Given text →
▽

BHC17 v Minister for Immigration

Case

[2019] FCCA 1666

12 June 2019


FEDERAL CIRCUIT COURT OF AUSTRALIA

BHC17 v MINISTER FOR IMMIGRATION & ANOR [2019] FCCA 1666
Catchwords:
MIGRATION – Review of decision by Administrative Appeals Tribunal – whether Administrative Appeals Tribunal’s decision affected by jurisdictional error – whether the Administrative Appeals Tribunal considered all claims made by the applicant – whether the Administrative Appeals Tribunal was biased against the applicant – whether the Administrative Appeals Tribunal’s findings were open to it – no jurisdictional error – application dismissed.

Legislation:

Migration Act 1958 (Cth), ss.36, 91R, 92R, 474, 476.

Cases cited:

Minister for Immigration and Citizenship v SZQBR (2013) 210 FCR 505
SZSHK v Minister for Immigration and Border Protection (2013) 138 ALD 26
SZUYK v Minister for Immigration and Border Protection [2016] FCA 216
Randhawa v Minister for Immigration, Local Government and Ethnic Affairs (1994) 52 FCR 437
Minister for Immigration and Ethnic Affairs v Guo & Anor (1997) 191 CLR 559
Prasad v Minister for Immigration and Ethnic Affairs (1985) 6 FCR 155
Selvadurai v Minister for Immigration and Ethnic Affairs (1994) 34 ALD 347
ARG15 v Minister for Immigration and Border Protection [2016] FCAFC 174
NAHI v Minister for Immigration & Multicultural & Indigenous Affairs [2004] FCAFC 10
VWFW v Minister for Immigration & Multicultural & Indigenous Affairs [2006] FCAFC 29
SCAA v Minister for Immigration and Multicultural and Indigenous Affairs [2002] FCA 668
NAFF v Minister for Immigration and Multicultural and Indigenous Affairs (2004) 221 CLR 1
Re Refugee Review Tribunal; Ex parte H (2001) 179 ALR 425
NADH of 2001 & Ors v Minister for Immigration and Multicultural and Indigenous Affairs (2004) 214 ALR 264

Applicant: BHC17
First Respondent: MINISTER FOR IMMIGRATION AND BORDER PROTECTION
Second Respondent: ADMINISTRATIVE APPEALS TRIBUNAL
File Number: SYG  910 of 2017
Judgment of: Judge Emmett
Hearing date: 12 June 2019
Date of Last Submission: 12 June 2019
Delivered at: Sydney
Delivered on: 12 June 2019

REPRESENTATION

Applicant: Appeared in person with the assistance of an interpreter
Solicitors for the Respondents: Mr Asaf Fisher
(HWL Ebsworth)

△

Data extract →

▽

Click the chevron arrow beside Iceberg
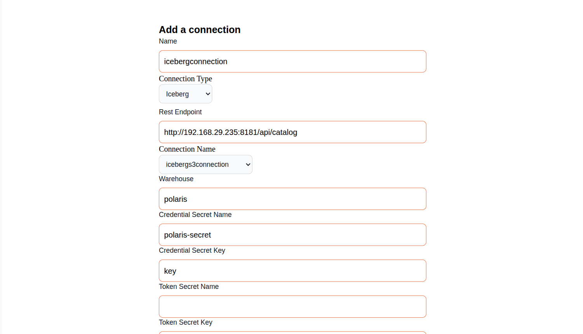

△

Problems →
#1 According to the judgment header, which judge gave the judgment?
#2 Retype the part of the judgment header starting with "FEDERAL CIRCUIT COURT" and going on through "error – application dismissed.".

Results →
#1 Judge Emmett

#2
FEDERAL CIRCUIT COURT OF AUSTRALIA

BHC17 v MINISTER FOR IMMIGRATION & ANOR [2019] FCCA 1666
Catchwords:
MIGRATION – Review of decision by Administrative Appeals Tribunal – whether Administrative Appeals Tribunal’s decision affected by jurisdictional error – whether the Administrative Appeals Tribunal considered all claims made by the applicant – whether the Administrative Appeals Tribunal was biased against the applicant – whether the Administrative Appeals Tribunal’s findings were open to it – no jurisdictional error – application dismissed.